A mixture of 6.0 g (0.017 mol) of 6-bromo-1- [3,4-dimethoxy-5- (1-methylethyl) phenyl] -1-hexanone, 3.39 g (0.016 mol) of 2,4- dihydroxy-3-propylbenzoic acid methyl ester and 7.0 g (0.051 mol) of potassium carbonate in 120 ml of acetone and 12 ml of DMF were stirred under reflux for 19 hours. After further work-up as in Example 16, the crude product was purified by HPLC using 16% ethyl acetate-hexane to give 7.7 g (98% yield) of 4- [6- [3,4-dimethoxy]. -5- (1-methylethyl) phenyl] -6-oxohexyl-7-oxy-2-hydroxy-3-propylbenzoic acid methyl ester as an oil.

Example 132

A solution of 7.7 g (0.016 mol) of 4- [6- [3,4-dimethoxy-5- (1-methylethyl) phenyl) -6-oxohexyl] oxy] -2-hydroxy-3-propylbenzoic acid methyl ester 3q In 80 ml of methanol and 60 ml (0.06 mol) of 1.0 N sodium hydroxide, the mixture was stirred under reflux for 5 hours. Further work-up as in Example 24 and recrystallization of the crude product from ethyl acetate-hexane gave 6.6 g (89% yield) of 4-// 6- / 3,4-dimethoxy-5- (1 -methyl ethyl) phenyl-6-6-oxohexyl-7-oxy-2-hydroxy-3-propyl-benzoic acid.

94 92188

Example 133 2.0 g (4.2 mmol) of 4- [6-Z3,4-dimethoxy-5- (1-methylethyl) phenyl] -6-oxohexyloxy] -2-hydroxy-3- propylbenzoic acid in 200 mL of 5 methylene chloride cooled to 65 ° was added 13 mL (13 mmol) of 1.0 M boron tribromide in methylene chloride. The suspension was stirred at -50 ° for 2 hours and then kept at -20 ° for 16 hours. Further work-up as in Example 32 and recrystallization of the crude product from ether-hexane gave 1.5 g (81% yield) of 4- ^ 6- / 3,4-dihydroxy-5- (1- methylethyl) phenyl] -6-oxohexyloxy-2-hydroxy-3-propylbenzoic acid.
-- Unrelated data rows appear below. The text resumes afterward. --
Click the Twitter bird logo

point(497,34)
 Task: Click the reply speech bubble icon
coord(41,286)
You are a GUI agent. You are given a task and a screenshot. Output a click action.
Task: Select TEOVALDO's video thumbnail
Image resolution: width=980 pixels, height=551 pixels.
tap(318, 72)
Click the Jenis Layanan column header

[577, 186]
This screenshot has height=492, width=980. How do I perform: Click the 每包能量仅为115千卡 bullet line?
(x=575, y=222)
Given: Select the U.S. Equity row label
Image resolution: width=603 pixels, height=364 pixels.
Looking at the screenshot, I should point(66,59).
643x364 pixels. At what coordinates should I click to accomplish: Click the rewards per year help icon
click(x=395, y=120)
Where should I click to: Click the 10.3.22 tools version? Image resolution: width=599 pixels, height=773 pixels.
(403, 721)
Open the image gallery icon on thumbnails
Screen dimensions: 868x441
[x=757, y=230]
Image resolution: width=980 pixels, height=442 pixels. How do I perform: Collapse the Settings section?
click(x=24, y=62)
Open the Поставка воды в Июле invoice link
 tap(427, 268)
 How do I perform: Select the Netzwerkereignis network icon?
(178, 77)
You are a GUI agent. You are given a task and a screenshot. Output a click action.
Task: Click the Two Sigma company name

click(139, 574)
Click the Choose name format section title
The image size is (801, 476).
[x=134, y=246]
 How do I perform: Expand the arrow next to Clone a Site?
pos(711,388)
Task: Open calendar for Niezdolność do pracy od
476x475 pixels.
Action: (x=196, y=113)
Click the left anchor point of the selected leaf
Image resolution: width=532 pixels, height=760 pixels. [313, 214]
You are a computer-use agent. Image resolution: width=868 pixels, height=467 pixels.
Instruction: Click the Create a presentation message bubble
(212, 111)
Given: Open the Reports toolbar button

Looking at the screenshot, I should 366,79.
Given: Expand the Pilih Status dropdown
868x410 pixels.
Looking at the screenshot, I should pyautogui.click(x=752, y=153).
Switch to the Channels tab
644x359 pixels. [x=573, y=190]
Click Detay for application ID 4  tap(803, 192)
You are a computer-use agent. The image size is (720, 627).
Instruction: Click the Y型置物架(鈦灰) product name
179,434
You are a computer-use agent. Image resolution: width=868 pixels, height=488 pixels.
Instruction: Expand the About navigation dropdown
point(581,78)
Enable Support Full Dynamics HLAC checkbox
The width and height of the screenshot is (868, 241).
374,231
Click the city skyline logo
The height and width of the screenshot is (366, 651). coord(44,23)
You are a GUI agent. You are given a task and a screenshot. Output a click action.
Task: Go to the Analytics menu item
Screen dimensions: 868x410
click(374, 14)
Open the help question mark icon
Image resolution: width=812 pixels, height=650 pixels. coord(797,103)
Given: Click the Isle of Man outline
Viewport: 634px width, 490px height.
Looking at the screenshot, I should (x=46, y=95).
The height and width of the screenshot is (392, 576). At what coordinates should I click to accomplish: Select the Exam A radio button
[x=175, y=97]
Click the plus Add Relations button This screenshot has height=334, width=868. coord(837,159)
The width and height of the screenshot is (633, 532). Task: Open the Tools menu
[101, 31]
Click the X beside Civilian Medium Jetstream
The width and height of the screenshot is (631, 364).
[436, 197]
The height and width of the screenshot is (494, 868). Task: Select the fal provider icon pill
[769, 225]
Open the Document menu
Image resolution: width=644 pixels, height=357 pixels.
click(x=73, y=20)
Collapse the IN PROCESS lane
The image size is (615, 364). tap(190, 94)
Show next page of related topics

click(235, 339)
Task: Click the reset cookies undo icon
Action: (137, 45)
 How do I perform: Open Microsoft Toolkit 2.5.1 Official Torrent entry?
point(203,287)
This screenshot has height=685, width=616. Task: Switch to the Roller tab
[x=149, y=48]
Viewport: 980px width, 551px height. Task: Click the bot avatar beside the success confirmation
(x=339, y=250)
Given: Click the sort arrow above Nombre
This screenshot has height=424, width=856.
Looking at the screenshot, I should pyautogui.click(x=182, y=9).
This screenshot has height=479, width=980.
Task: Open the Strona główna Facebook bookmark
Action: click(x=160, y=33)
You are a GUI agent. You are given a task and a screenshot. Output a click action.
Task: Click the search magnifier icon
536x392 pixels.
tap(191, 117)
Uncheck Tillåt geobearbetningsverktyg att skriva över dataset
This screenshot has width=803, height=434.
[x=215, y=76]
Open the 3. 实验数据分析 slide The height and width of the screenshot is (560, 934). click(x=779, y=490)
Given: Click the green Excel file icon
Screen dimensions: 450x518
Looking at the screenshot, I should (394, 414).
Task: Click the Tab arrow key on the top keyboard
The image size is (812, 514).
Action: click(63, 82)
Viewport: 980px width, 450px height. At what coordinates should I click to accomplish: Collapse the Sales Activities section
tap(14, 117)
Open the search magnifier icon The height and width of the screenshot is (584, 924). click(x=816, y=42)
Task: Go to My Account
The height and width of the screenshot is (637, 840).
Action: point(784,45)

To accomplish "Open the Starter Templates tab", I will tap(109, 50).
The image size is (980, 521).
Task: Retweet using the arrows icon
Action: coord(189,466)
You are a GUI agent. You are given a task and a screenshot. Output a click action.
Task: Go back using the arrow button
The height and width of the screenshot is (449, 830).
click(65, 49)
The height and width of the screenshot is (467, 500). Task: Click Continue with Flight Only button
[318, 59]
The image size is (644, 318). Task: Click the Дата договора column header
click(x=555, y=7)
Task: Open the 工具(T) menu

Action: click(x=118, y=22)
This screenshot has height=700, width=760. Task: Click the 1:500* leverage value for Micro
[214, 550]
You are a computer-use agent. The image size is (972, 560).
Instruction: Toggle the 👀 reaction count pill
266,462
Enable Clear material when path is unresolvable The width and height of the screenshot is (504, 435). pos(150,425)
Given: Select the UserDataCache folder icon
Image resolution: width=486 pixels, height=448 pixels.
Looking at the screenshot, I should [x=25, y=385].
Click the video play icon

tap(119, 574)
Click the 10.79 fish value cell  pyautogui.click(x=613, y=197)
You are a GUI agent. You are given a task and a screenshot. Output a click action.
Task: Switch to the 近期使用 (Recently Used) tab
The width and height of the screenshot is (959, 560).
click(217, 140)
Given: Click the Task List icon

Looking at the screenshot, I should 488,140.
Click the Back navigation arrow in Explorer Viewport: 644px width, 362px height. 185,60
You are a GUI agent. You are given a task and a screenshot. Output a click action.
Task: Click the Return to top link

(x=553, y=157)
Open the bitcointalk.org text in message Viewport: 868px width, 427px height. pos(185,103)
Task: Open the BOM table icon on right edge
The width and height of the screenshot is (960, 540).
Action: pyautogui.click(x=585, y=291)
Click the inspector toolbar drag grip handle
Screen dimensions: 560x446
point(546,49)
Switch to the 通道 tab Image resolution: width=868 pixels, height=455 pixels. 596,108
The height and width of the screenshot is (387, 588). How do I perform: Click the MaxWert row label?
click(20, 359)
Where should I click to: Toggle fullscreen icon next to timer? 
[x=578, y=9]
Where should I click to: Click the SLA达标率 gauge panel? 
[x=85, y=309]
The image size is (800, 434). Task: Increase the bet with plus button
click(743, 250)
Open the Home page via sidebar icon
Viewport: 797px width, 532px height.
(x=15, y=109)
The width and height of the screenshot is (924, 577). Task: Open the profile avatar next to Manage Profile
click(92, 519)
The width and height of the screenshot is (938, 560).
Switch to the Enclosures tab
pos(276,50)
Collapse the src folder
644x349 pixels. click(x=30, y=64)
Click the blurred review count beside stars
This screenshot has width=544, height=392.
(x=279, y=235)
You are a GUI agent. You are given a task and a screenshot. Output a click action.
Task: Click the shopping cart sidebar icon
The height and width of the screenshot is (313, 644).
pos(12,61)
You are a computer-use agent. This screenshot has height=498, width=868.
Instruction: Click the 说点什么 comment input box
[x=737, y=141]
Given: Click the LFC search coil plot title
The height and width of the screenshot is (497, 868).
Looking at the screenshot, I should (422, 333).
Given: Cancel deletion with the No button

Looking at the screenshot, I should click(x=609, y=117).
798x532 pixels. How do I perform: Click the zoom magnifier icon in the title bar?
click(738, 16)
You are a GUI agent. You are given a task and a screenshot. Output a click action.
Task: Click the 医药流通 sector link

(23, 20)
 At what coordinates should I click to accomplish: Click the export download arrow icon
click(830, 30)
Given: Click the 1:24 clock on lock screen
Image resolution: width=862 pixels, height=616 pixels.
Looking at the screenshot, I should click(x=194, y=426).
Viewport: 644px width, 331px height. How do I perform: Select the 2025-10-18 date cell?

Example 134 A mixture of 2.5 g of 4- [N- [3,4-dimethoxy-5- (1-methylethyl) phenyl] -6-oxohexyl] oxy-2-hydroxy-3-propylbenzoic acid in 50 ml of tetrahydrofuran and which containing 2 drops of concentrated sulfuric acid and 0.5 g of 10% palladium on carbon, was shaken in a Parr hydrogenator 20 using an initial hydrogen pressure of 3.5 bar for 20 hours. The reaction mixture was filtered through a pad of celite, and the filtrate was concentrated under reduced pressure. The residue was dissolved in ether and washed with water. The extract was dried and concentrated to a solid which was recrystallized from hexane to give 2.4 g of a 4-10-26 ° [3,4-dimethoxy-5- (1-methylethyl) phenyl] hexyloxy] -2-hydroxy 3-propyl-benzoic acid.

Example 135 2.43 g (5.3 mmol) of 4- [Z6 '(3,4-dimethoxy-5- (1-methylethyl) phenyl] hexyloxy] -2-hydroxy-3-propylbenzoic acid in 250 ml of methylene chloride cooled to -75 °, 16 ml (16 mmol) of 1M boron tribromide in methylene chloride were added, and the reaction mixture was stirred at -75 ° for 1 hour and then kept at -20 ° for 17 hours, working up as in Example 32 and recrystallizing 92188 95 of ether. hexane gave 1.20 g of 4-1H- [3,4-dihydroxy-5- (1-methylethyl) phenyl] hexyloxy] -2-hydroxy-3-propylbenzoic acid, m.p. 138-140 °.

Example 136 4- [6- (3,4-Dimethoxy-2,5-dimethylphenyl) hexyloxy] -2-hydroxy-3-propylbenzoic acid.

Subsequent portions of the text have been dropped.